Please take the lines from the one holding "Suporte (286, 147)" through the one holding "TemplatesYard (50, 2567)" in the data below and copy them exactly.

Stored items
══════

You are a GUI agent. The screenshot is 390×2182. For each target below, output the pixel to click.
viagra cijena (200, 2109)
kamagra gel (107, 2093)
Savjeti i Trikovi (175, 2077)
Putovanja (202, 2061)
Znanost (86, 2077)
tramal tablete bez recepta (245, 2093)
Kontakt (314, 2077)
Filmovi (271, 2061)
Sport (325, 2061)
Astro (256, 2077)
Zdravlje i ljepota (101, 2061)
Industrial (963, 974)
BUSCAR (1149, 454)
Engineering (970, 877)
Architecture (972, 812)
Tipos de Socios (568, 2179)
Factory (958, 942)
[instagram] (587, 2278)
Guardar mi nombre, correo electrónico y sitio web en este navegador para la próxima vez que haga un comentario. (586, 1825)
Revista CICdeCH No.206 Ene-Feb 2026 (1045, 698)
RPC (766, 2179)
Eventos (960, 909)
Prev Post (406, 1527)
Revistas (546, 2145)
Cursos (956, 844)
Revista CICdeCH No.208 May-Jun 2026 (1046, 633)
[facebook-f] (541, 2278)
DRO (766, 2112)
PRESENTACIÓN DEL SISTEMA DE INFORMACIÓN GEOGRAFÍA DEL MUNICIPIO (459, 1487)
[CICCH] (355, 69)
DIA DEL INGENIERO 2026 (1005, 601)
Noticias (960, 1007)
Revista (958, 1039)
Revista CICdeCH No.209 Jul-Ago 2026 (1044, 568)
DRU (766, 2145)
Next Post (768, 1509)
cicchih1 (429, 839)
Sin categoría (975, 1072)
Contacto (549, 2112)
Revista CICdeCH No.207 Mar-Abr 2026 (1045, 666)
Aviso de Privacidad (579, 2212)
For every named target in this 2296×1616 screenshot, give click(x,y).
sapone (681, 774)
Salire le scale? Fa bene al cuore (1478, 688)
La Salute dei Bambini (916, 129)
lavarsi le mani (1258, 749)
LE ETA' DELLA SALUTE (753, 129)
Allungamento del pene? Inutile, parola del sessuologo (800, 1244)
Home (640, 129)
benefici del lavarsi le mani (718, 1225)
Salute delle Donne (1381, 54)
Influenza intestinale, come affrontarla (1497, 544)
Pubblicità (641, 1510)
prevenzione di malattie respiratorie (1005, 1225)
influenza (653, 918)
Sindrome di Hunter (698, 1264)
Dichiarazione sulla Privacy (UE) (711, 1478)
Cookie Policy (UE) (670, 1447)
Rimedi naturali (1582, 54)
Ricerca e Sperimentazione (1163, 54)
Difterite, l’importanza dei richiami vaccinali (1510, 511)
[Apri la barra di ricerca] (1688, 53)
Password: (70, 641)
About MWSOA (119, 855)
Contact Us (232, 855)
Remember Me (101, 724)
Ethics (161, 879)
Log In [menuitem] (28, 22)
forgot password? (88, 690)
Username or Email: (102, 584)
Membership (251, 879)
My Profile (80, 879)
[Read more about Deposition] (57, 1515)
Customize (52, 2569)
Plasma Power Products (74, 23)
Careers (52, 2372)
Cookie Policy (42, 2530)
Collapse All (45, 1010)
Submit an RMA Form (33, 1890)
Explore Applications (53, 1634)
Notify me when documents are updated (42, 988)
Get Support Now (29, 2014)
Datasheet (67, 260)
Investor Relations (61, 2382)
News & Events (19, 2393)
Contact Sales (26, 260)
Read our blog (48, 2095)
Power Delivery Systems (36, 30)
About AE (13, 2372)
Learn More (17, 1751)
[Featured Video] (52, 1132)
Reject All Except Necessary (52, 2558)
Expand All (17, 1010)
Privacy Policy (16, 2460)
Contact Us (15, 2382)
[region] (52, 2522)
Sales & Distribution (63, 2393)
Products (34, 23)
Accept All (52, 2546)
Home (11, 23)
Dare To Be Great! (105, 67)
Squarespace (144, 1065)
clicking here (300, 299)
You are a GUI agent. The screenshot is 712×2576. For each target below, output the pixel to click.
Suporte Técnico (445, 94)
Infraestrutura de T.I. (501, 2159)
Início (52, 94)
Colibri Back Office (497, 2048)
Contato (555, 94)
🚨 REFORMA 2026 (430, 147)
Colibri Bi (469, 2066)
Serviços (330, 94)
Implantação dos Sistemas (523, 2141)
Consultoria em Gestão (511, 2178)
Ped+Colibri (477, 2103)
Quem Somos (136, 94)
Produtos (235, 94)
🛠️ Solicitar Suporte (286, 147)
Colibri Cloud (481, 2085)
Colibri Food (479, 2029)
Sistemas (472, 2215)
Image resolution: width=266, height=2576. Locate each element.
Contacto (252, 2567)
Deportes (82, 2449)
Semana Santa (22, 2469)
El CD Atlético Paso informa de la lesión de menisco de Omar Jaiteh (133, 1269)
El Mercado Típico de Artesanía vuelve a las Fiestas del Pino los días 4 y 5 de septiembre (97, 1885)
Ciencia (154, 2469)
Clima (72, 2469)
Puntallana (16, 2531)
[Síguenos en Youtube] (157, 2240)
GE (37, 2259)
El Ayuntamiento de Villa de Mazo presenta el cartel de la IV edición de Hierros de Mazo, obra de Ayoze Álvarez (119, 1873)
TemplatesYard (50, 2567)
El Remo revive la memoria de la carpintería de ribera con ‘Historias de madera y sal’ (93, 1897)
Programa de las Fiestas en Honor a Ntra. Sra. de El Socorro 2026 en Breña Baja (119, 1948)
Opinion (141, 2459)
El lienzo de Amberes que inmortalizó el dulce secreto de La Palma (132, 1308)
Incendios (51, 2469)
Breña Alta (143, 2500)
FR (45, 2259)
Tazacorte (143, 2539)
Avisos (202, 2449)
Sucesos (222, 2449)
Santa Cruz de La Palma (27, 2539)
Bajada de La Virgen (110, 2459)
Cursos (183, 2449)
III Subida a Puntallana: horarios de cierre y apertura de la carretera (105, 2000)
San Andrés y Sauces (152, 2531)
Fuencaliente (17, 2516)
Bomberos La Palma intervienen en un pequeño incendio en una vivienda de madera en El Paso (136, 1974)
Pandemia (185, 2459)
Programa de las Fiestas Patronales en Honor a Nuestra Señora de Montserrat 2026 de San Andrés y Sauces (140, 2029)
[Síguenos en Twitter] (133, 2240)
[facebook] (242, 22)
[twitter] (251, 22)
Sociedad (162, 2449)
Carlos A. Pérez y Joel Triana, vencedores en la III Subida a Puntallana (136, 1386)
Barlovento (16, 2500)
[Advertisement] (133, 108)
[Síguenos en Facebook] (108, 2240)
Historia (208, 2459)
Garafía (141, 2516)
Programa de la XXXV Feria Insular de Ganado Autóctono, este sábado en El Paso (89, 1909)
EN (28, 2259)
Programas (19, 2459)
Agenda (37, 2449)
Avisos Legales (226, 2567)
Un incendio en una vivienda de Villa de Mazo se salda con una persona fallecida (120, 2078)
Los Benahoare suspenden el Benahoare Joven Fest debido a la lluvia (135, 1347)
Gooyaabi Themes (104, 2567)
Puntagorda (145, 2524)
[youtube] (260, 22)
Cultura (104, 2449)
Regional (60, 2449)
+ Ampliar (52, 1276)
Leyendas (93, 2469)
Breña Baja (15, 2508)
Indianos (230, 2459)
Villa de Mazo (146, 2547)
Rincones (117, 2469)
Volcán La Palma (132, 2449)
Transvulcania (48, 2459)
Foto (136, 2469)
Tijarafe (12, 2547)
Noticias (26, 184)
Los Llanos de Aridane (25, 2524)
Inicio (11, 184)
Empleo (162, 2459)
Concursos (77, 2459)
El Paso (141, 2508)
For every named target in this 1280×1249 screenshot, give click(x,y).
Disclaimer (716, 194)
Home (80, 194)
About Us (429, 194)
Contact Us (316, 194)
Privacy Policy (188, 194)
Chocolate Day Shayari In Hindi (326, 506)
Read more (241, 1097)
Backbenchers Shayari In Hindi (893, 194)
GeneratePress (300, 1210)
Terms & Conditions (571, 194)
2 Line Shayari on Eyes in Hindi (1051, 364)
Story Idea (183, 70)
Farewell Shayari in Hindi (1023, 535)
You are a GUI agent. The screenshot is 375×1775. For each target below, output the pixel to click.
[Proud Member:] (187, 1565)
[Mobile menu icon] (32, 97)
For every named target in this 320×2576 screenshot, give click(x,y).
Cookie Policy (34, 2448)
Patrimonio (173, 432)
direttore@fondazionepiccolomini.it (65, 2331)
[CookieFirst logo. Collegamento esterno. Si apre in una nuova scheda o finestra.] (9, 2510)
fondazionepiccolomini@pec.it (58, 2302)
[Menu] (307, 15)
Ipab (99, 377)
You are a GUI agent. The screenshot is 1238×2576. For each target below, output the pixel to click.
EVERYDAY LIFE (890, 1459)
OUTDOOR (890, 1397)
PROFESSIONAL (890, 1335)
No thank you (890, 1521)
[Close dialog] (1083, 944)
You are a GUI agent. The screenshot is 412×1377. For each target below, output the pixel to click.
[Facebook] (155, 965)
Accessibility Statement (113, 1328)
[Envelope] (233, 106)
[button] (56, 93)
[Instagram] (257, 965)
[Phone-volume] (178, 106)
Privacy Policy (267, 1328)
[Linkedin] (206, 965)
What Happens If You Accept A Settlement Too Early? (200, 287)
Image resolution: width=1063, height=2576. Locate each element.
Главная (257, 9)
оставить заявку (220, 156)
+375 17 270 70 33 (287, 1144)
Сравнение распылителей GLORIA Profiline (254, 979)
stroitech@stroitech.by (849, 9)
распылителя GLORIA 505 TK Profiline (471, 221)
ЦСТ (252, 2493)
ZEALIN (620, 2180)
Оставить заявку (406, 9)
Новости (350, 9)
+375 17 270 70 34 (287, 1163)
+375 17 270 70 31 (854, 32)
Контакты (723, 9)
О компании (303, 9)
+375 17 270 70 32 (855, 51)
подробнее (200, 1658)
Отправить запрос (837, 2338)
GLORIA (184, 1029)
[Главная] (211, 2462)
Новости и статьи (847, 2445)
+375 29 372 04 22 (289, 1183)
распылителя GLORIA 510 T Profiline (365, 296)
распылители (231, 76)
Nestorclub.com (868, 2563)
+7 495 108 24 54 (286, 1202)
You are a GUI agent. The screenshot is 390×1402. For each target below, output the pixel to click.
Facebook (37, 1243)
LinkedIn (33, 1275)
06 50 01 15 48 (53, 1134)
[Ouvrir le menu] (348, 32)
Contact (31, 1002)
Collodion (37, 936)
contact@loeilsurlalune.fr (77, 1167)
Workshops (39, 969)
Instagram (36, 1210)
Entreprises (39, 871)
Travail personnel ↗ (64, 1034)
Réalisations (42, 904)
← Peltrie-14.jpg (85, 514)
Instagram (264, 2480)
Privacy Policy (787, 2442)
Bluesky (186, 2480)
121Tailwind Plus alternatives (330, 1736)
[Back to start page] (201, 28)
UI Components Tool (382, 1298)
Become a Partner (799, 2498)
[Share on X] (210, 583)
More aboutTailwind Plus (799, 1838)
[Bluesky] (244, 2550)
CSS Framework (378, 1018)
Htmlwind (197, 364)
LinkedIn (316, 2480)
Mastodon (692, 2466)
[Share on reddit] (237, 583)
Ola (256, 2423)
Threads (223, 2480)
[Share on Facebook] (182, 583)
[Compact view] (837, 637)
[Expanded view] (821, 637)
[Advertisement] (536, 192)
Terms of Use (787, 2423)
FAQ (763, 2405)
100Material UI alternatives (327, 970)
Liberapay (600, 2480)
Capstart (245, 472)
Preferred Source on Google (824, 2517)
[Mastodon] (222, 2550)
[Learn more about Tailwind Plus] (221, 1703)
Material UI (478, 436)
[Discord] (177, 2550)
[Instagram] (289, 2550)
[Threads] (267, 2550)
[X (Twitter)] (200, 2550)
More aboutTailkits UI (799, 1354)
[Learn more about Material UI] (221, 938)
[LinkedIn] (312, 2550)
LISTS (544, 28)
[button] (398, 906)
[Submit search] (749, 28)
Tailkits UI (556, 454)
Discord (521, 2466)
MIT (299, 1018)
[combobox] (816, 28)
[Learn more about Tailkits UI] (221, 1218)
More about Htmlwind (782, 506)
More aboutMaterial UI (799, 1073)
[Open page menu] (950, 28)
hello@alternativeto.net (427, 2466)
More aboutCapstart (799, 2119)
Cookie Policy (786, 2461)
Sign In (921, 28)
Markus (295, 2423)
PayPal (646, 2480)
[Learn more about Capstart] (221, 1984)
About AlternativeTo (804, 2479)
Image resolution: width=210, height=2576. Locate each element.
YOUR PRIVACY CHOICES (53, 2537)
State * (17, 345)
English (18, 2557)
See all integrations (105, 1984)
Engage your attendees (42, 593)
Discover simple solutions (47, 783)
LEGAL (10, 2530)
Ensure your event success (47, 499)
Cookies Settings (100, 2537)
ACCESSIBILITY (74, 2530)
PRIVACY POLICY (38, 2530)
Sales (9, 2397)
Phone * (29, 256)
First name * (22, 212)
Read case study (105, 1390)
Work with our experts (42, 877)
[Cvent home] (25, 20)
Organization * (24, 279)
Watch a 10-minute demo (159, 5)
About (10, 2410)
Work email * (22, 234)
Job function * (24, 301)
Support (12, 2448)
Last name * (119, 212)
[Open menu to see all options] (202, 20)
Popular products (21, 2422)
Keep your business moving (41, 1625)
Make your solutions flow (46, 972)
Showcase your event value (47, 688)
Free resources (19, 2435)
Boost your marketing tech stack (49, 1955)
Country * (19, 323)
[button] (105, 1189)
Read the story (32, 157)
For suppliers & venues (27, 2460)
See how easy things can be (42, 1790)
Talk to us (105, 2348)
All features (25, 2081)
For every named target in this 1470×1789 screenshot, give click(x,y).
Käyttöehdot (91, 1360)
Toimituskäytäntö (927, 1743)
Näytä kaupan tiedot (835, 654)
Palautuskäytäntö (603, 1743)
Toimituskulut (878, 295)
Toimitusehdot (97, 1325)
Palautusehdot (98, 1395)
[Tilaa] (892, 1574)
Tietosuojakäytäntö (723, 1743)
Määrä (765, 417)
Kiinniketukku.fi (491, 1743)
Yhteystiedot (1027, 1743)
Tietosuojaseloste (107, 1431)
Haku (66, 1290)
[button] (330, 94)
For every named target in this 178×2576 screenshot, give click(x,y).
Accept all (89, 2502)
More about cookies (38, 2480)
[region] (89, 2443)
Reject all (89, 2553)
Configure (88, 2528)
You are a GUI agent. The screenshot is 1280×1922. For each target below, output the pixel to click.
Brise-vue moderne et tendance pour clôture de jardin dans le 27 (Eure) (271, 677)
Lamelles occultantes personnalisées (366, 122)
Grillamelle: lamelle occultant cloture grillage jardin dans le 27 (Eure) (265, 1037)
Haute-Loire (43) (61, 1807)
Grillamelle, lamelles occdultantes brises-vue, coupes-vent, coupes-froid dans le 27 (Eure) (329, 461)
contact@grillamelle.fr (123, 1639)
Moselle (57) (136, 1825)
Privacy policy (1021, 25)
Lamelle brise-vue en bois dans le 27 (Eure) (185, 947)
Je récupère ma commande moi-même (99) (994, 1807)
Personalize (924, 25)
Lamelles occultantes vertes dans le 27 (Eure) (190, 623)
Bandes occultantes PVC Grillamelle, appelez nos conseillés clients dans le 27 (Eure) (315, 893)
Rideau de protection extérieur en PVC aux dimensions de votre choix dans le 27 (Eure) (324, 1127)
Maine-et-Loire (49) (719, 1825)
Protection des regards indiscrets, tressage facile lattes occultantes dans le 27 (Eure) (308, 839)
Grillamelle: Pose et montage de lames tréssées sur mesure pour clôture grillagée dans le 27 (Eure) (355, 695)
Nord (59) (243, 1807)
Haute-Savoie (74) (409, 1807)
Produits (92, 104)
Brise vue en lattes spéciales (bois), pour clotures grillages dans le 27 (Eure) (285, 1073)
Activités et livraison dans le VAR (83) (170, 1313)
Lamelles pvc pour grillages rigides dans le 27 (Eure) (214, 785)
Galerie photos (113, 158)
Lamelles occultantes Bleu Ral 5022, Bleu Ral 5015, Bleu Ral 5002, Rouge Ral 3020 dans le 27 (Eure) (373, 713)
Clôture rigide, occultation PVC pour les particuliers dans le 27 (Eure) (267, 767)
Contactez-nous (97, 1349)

══════

ANSWER SECTION:
🛠️ Solicitar Suporte (286, 147)
Colibri Cloud (481, 2085)
Colibri Food (479, 2029)
Sistemas (472, 2215)
Image resolution: width=266, height=2576. Locate each element.
Contacto (252, 2567)
Deportes (82, 2449)
Semana Santa (22, 2469)
El CD Atlético Paso informa de la lesión de menisco de Omar Jaiteh (133, 1269)
El Mercado Típico de Artesanía vuelve a las Fiestas del Pino los días 4 y 5 de septiembre (97, 1885)
Ciencia (154, 2469)
Clima (72, 2469)
Puntallana (16, 2531)
[Síguenos en Youtube] (157, 2240)
GE (37, 2259)
El Ayuntamiento de Villa de Mazo presenta el cartel de la IV edición de Hierros de Mazo, obra de Ayoze Álvarez (119, 1873)
TemplatesYard (50, 2567)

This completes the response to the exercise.